The detective pulled his arm away from her. A detective is a man employed to do certain defined things: he is not a judge, a god. Every thief has his justification, to hear him tell it. This hullabaloo just made his work that much harder, without doing anybody any real good.

“That’s tough!” He put into word and feature all the callousness for which he was fumbling inside. “But the way it stands is that if you’re going to fight me on this check business, I’m going to make the going as tough as I can for the pair of you.”

“You mean,” Close cried, “that if I don’t say I forged that check you’ll have Amy and me arrested for this — this delinquency thing?”

“I mean that if you’ll be reasonable I’ll not make any more trouble than I have to. But if you want to be hard-boiled, then I’ll go the limit.”

“And Amy’ll be arrested?”

“Yes.”

“You... you—” The bookkeeper clawed at Vitt with hands fashioned for grappling with pens and ledger-pages. Vitt could have handled him without especial difficulty, for, beneath his plumpness, the detective was strong enough. But the passion for which he had groped with affectation of face and voice had at last become actual.

He made a ball of one fist and drove it into the bookkeeper’s hollow belly. The bookkeeper folded over it and writhed on the floor. Screaming, the woman knelt beside him. The child who had come into the room with the woman and the baby Vitt had not seen yelled together. The doorbell began to ring. From the kitchen came the stench of scorched food.

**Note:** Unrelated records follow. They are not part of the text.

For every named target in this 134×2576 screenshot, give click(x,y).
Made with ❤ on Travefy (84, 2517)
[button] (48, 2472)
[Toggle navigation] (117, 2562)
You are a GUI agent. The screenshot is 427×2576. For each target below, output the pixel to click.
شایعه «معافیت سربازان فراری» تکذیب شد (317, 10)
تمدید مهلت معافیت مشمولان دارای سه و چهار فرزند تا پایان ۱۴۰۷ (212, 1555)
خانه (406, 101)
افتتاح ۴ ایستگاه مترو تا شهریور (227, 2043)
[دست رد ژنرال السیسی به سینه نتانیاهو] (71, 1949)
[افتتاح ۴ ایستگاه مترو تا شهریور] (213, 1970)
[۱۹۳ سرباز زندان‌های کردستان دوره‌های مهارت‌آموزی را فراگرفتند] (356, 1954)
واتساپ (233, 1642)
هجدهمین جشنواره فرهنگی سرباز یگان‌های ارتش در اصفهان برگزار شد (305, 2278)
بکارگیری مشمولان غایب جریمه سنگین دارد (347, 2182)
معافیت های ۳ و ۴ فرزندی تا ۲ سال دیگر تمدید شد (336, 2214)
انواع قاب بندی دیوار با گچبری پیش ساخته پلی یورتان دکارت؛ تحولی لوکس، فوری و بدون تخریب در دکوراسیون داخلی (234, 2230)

Presently Close sat up, leaning against the kneeling woman, his spectacles dangling from one ear.

“I forged it,” he said into the clamor. “I didn’t have any money to pay the bills after the baby came. I told Amy I borrowed the money from Rosewater.” He laughed two sharp notes. “She didn’t know him, so she believed me. Anyway, the bills are paid.”

Vitt hurried his prisoner down to the city prison, had him booked and locked in, and then hastened up to the shopping district. The department stores closed at half past five, and his wife had asked him to bring home three spools of No. 60 black thread.

The Sign of the Potent Pills

The house was large and austerely symmetrical in the later Bourbon fashion. Its pilastered façade, factually of a light gray stone, was dully whitish in the morning sun. Level grassplots cut by sharp-edged paths spread around the house, holding it apart from its neighbors and from the street. The grassplots in turn were guarded from the outer world by a fence of iron pickets, unfriendly as so many tall black pikes. Just inside the fence’s eastern line the billboard stood. Its wide back was to the house. Its edge was to the street. It faced, with an outrageous red and green face advertising a forgotten cure-all — Pentner’s Potent Pills — a porticoed house of red brick behind tidy hedges some twenty yards away.

Hugh Trate, walking up from the car-line with that briskness which young twenty-two need not temper to moderate hills, stared at the billboard’s ugly discordance until he was nearly abreast it and its edge had become too meager to hold his attention. Then his attention passed on to the stone house, his destination.